目的:时滞存在于很多系统中,时滞会导致系统性能下降并使系统变得不稳定。因此研究具有未知时滞的线性辨识对于系统分析和控制设计有着很重要的作用。本文提出了一种ACS算法,用来解决具有单一时延的离散随机时滞系统的辨识。
创新点:提出一种ACS算法,将时滞系统矩阵从估计的增广矩阵中重新恢复出来。采用状态增广方法将时滞系统与等价的线性时不变系统联系起来,利用N4SID算法对增广系统矩阵进行初始估计。

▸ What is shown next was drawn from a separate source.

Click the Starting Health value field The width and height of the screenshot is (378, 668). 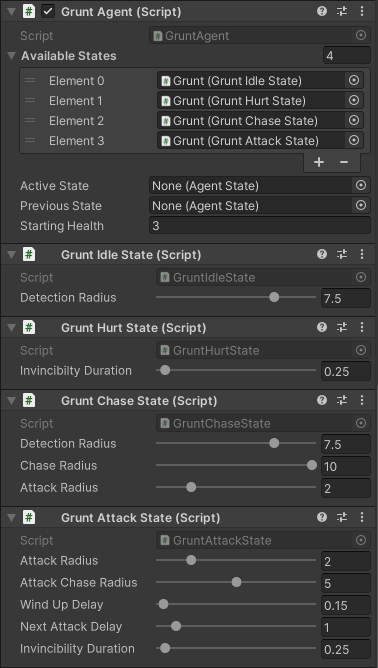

方法:时滞系统被表达为具有单一时延的时滞差分方程。首先利用状态增广方法将线性时滞系统转化为一个等价的线性时不变系统。然后利用子空间辨识方法对增广系统矩阵进行初始估计,提出了一种ACS算法,得到了线性时滞系统的状态空间模型。最后通过解决两个最小二乘法问题,利用卡尔曼状态序列和输入输出数据得到相同状态空间下的时滞系统矩阵。
结论:本文提出的ACS算法可以利用估计的增广矩阵得出时滞系统矩阵,解决了线性离散时滞系统的辨识问题,同时证明了该算法具有良好的局部收敛性能。仿真结果表明了这种算法的有效性。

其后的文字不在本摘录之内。